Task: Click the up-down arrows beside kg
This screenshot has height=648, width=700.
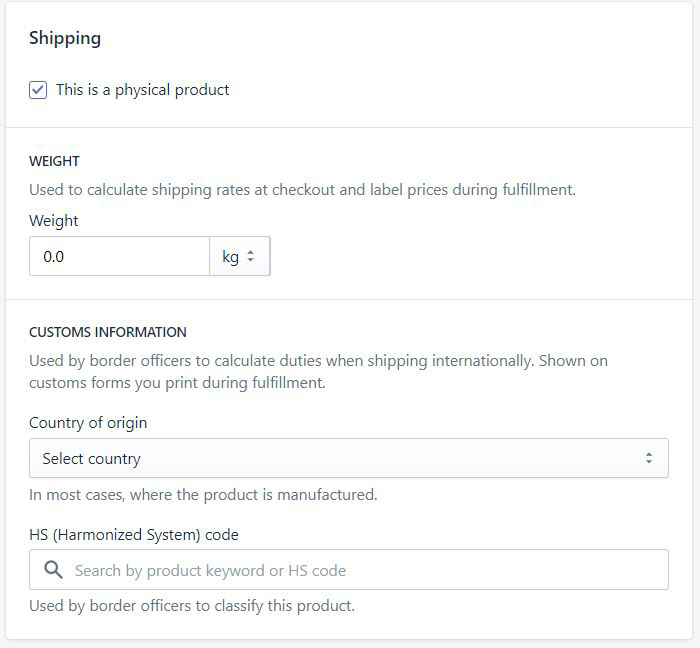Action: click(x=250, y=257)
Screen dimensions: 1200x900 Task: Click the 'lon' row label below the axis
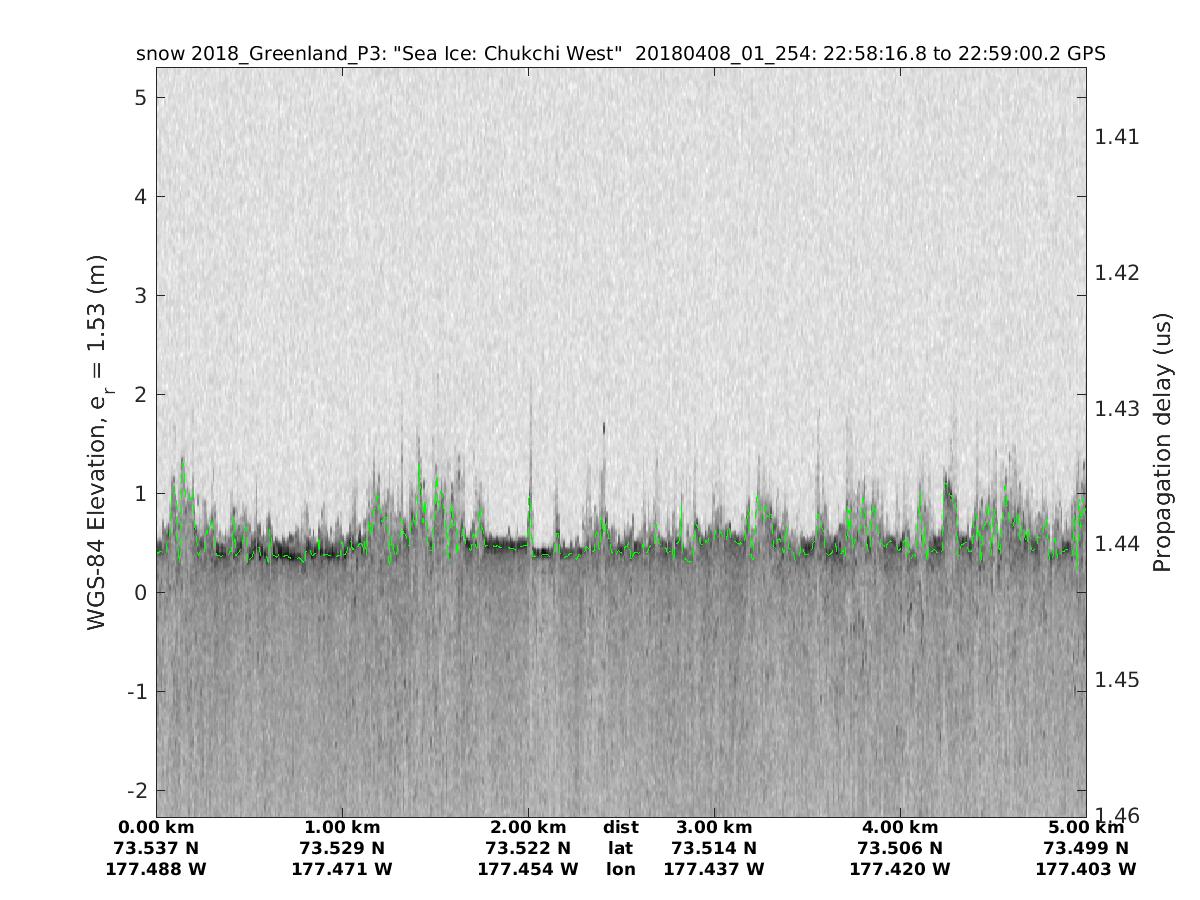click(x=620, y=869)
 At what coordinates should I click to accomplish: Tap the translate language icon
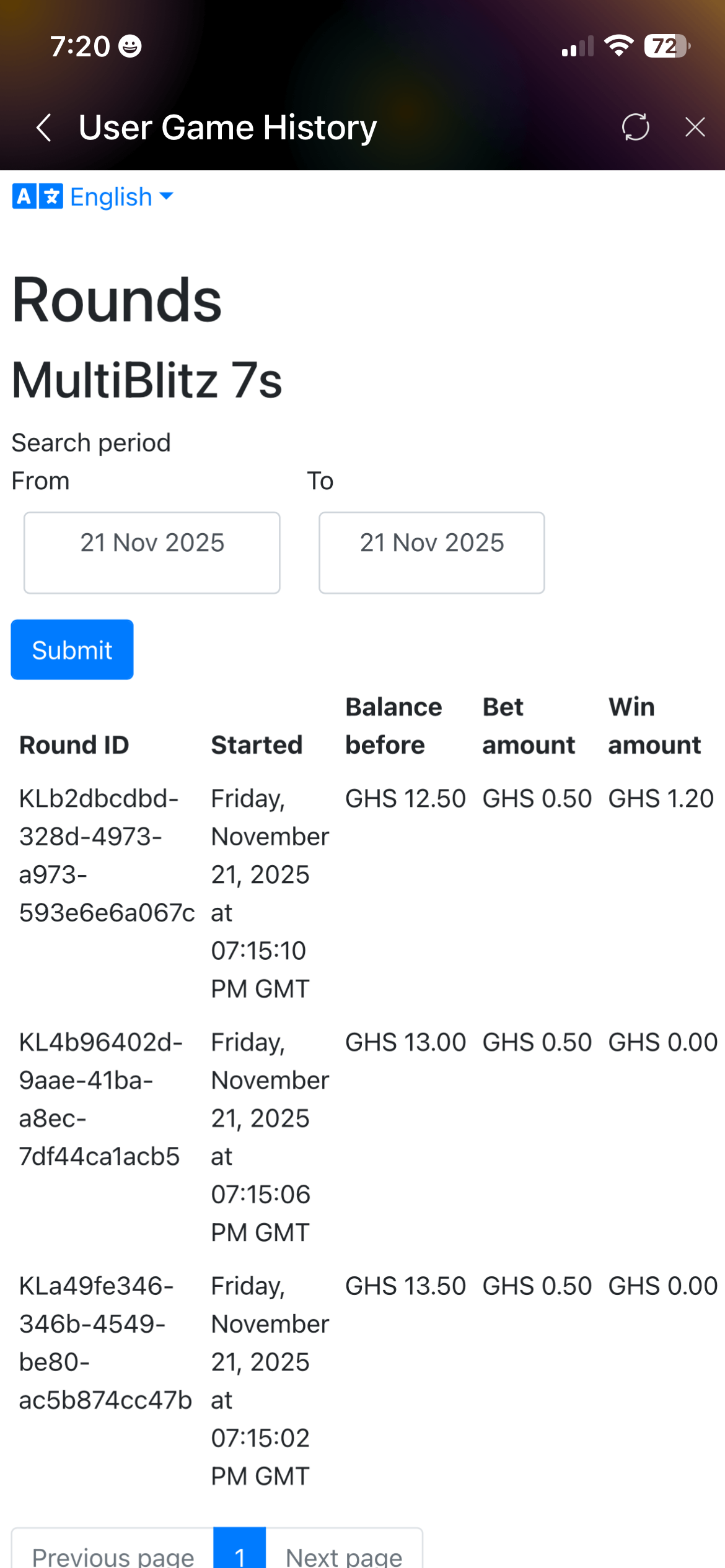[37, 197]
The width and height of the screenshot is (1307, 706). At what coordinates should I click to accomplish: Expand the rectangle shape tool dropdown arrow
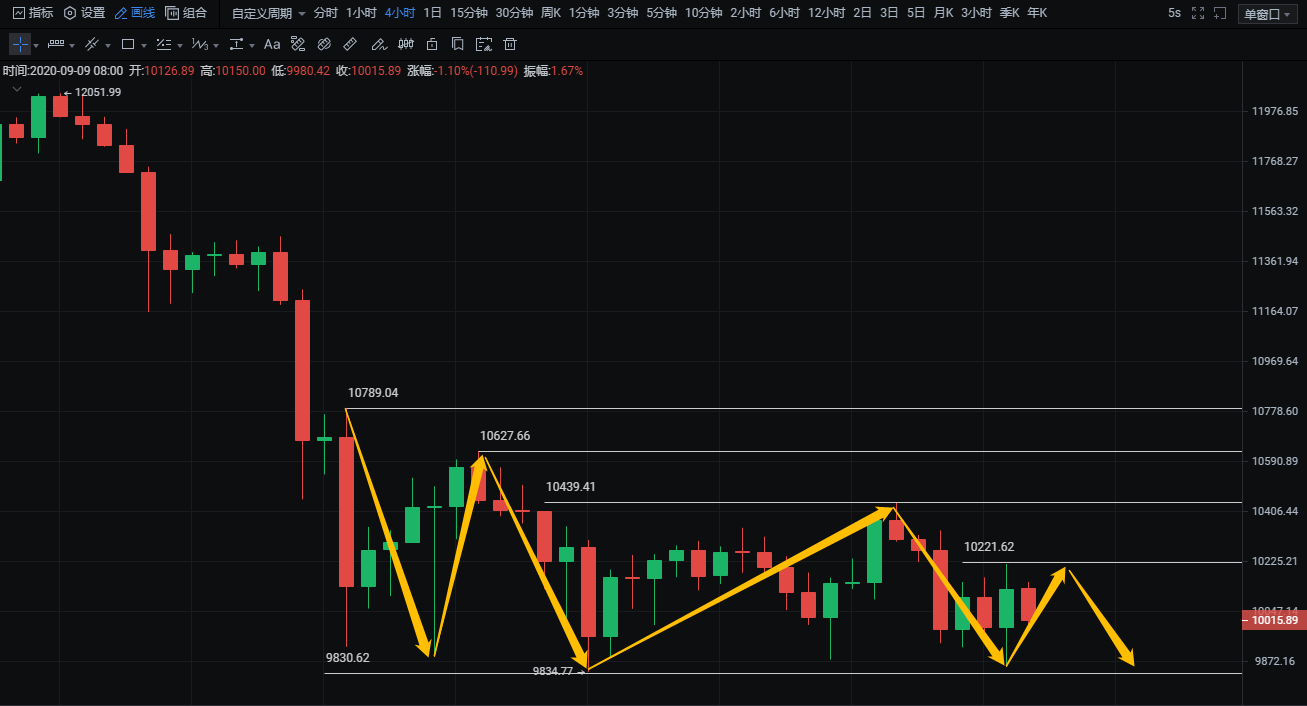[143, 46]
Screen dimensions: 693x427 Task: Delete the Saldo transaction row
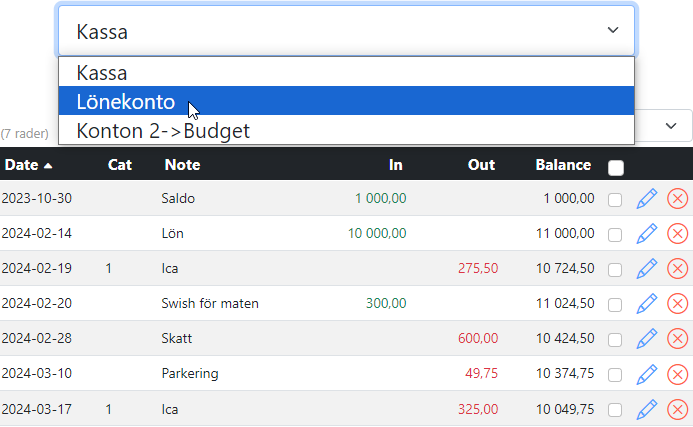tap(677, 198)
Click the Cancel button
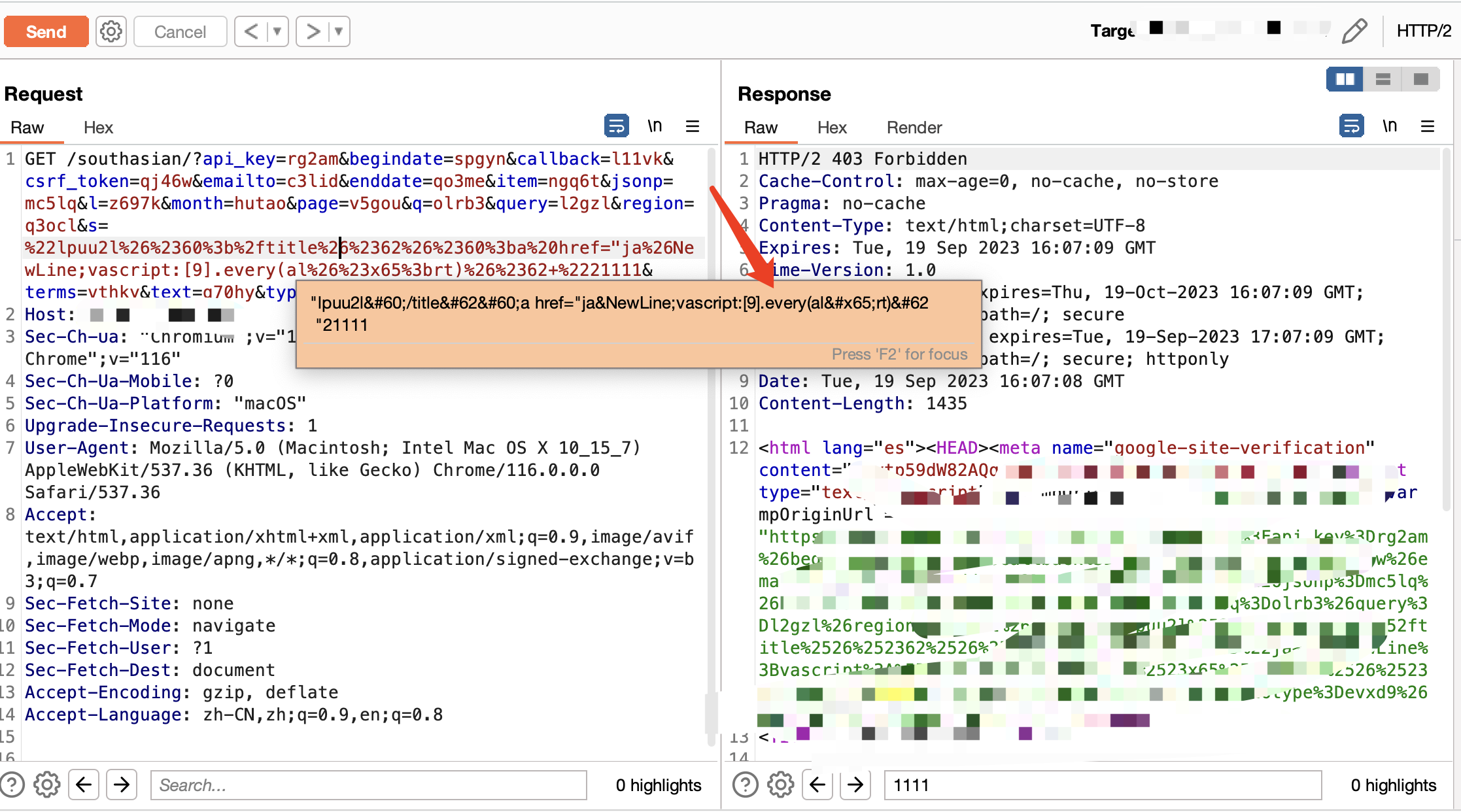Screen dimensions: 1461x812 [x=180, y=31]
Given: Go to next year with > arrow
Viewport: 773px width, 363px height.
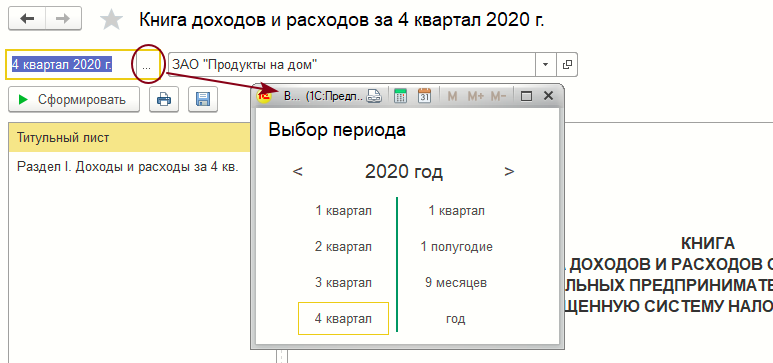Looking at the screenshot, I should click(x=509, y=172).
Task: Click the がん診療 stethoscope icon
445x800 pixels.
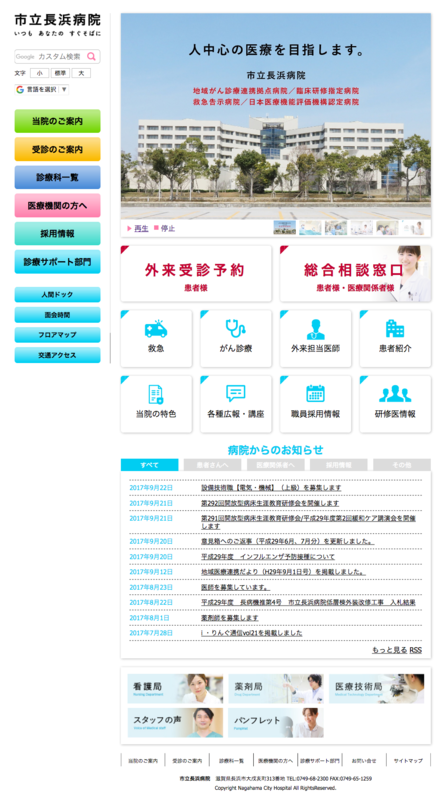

--------------------------------------------------

| GIVEN EXERCISE |
Lay out every line of the records above as a Markdown table with the columns Row and Line, numbering the rows and skipping blank lines. Leave the pictures out of the answer.

| CORRECT ANSWER |
| Row | Line |
|---|---|
| 1 | Task: Click the up-down arrows beside kg |
| 2 | This screenshot has height=648, width=700. |
| 3 | Action: click(x=250, y=257) |
| 4 | Screen dimensions: 1200x900 Task: Click the 'lon' row label below the axis |
| 5 | click(x=620, y=869) |
| 6 |  At what coordinates should I click to accomplish: Tap the translate language icon |
| 7 | [37, 197] |
| 8 | The width and height of the screenshot is (1307, 706). At what coordinates should I click to accomplish: Expand the rectangle shape tool dropdown arrow |
| 9 | [143, 46] |
| 10 | Screen dimensions: 693x427 Task: Delete the Saldo transaction row |
| 11 | tap(677, 198) |
| 12 | Click the Cancel button |
| 13 | Screen dimensions: 1461x812 [x=180, y=31] |
| 14 | Given: Go to next year with > arrow |
| 15 | Viewport: 773px width, 363px height. |
| 16 | Looking at the screenshot, I should click(x=509, y=172). |
| 17 | Task: Click the がん診療 stethoscope icon |
| 18 | 445x800 pixels. |